One of the symptoms of tick-borne diseases most difficult to explain is the deceptively innocuous “brain fog.” Along with depersonalization, it is, perhaps, the most dehumanizing of the invisible illnesses. It can most easily be described as “spacing out.” You do not feel fully present in the moment, in your mind, in your very existence. While you speak, and work, and carry on with life, people do not realize that every word, every action, feels like a lie. It is inauthentic. You are hearing yourself say the words, and you might even mean them; you might complete a task and do it well; but inside you feel like you put the controls on autopilot, and left yet again to search the deep dark wilderness for your MIA brain. You have little to no recollection of moments in your life, and what you do recall often feels like it was just a dream you had or a movie you watched. Your past, your memories, your very self, begins to fade away.

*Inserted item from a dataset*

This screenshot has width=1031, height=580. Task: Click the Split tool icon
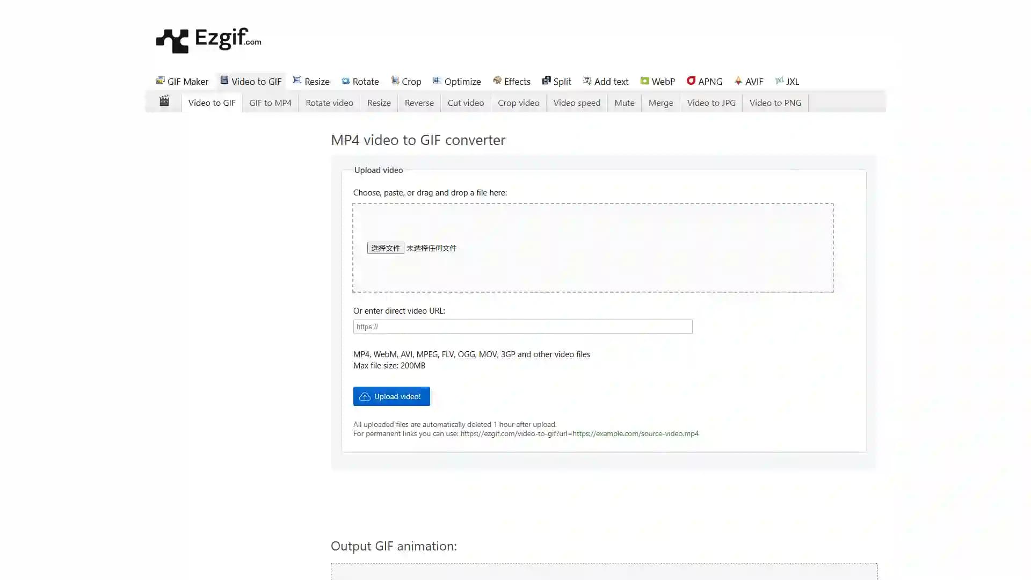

The other terms that will never suffice are behavioral changes, mood swings, irritability, depression, and rage. Those are symptoms of puberty. Of menopause. Of a million different disturbances in the endocrine system. These are not mere symptoms to Lymies, these are a life of possession. We can watch ourselves melt down, cry incessantly, scream at the ones we love the most, burn with anger at petty things, hurt feelings, hurt others, hurt ourselves. And we can’t stop it. Possessed.

I'm With You

Somewhere in all the mess, I find clearings. Sometimes the demons rest, and I live, and I create, and I write, and I dive for pearls. I could say I hope I won’t be judged by what I do when my brain is inflamed and flooded with endotoxins from dead spirochetes, but I know that’s not possible. Some people will hear my anguish and screams, and watch my life fall apart and wonder how I could praise my Savior with that mouth. Relationships will fail, and people will be alienated.

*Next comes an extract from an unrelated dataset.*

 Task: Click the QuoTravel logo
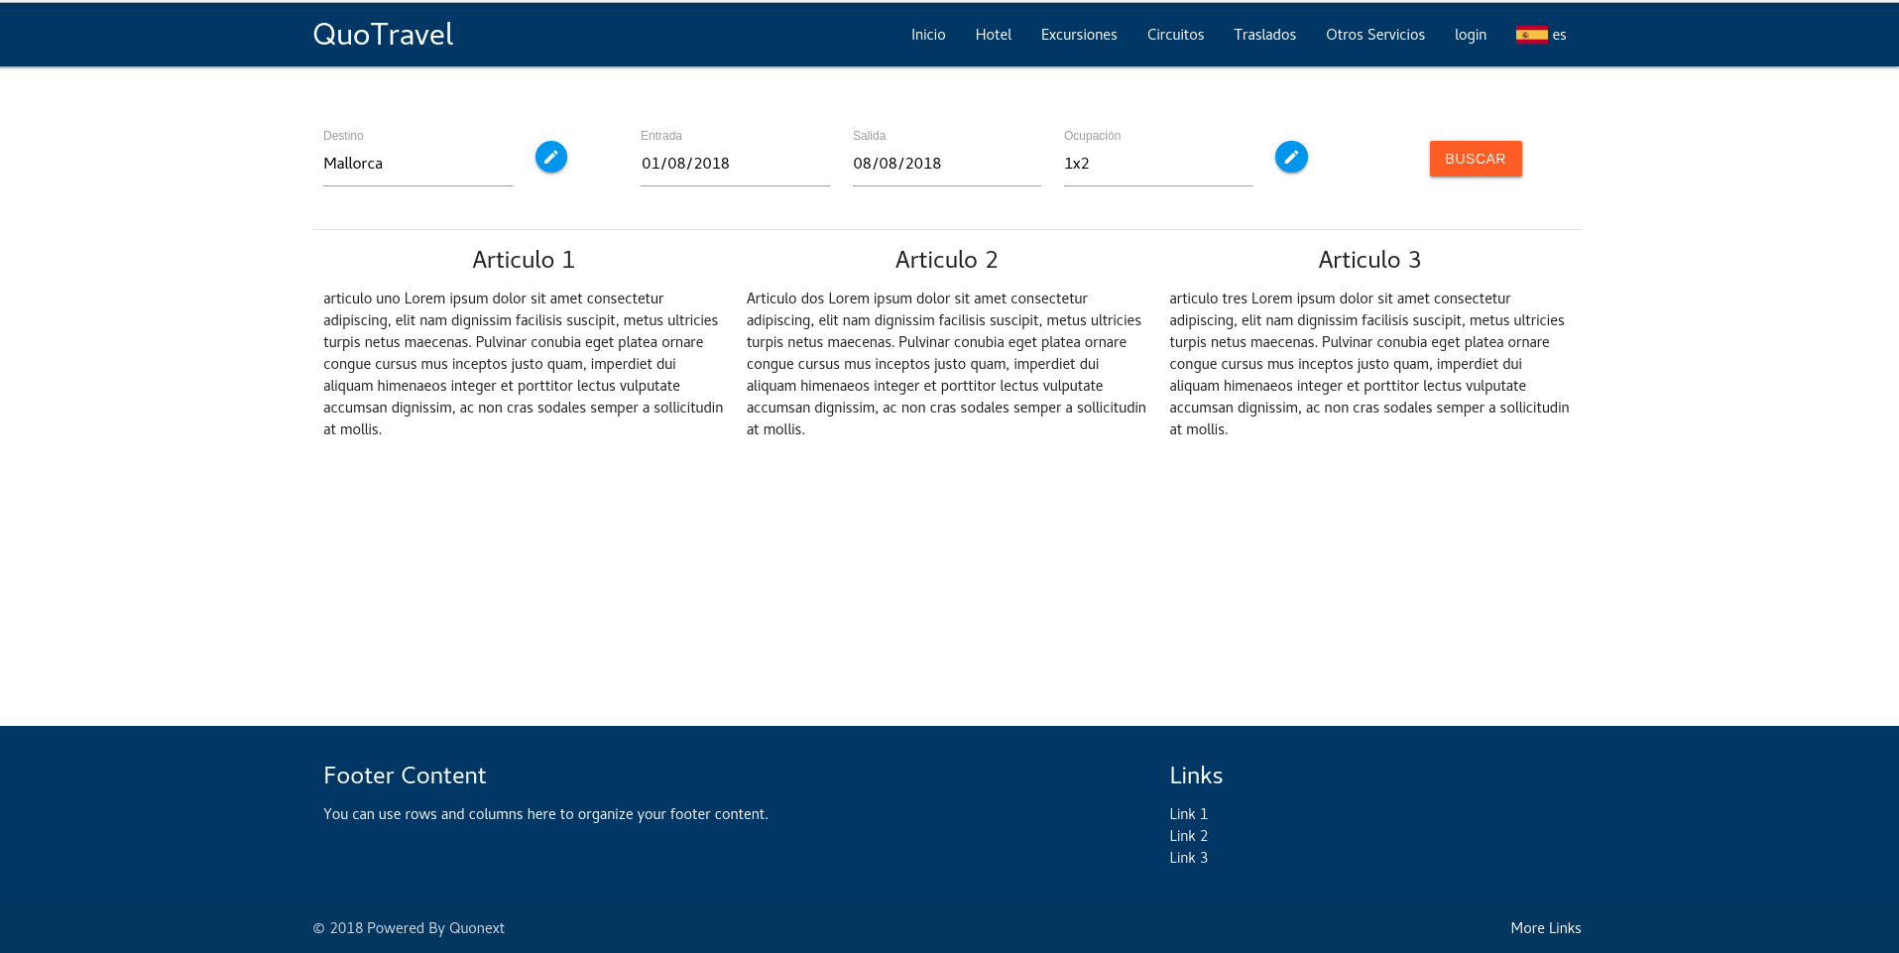point(383,35)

That four-letter words and demons and ancient hexes are juxtaposed here with my usual Bible excerpts and joy-clamming is not a change, or a mistake, or a sin. It is my life. It is all of our lives, the classic battle between good and evil that will plague us to the end. Seeing my own failures and helplessness played out every day in my own flesh helps me realize that we all have our demons. The people that are hardest to love, hardest to reach, hardest to be comfortable around, all have their own gu. Because God is able to love me in the midst of my possession, I hope I will learn how to love others in the midst of theirs. It’s scary. Sometimes I’ve had enough of my own darkness, I don’t want to venture anywhere near anyone else’s. But I don’t have to make it darker. We all need a little more patience, a little more grace.

So while I was on a good run here, learning all the lessons and beautifying the ashes and whatnot, I went dark for a while, and will probably do so again soon. Most Lyme bloggers do eventually. Once we finally start to feel again, we want to feel it all - see it, taste it, laugh, love, and get out. We want to forget this whole thing ever happened, because it took years of our lives, and we don’t want to give it anymore. And when we flare and herx and relapse, we don’t want to talk about it. We are grieving, and don’t want to mar our own encouraging words with the reality. Lather, rinse, repeat.

Psalm 46 came up in my Bible reading: “God is our refuge and strength, a very present help in trouble.” Though God provides both when we are in need, there is contradiction in those terms. The strong do not need refuge; those fleeing to safety are the weak. Either way, God says, “I’m with you.”

Which Lymie are you meeting today? The warrior fighting for her life with passion and perseverance, strong in the Lord and His promises? Or the hollowed out, possessed shell who’s ready to give up, raging and tottering, weak and crawling for a hiding place? They both need you. Keep holding on.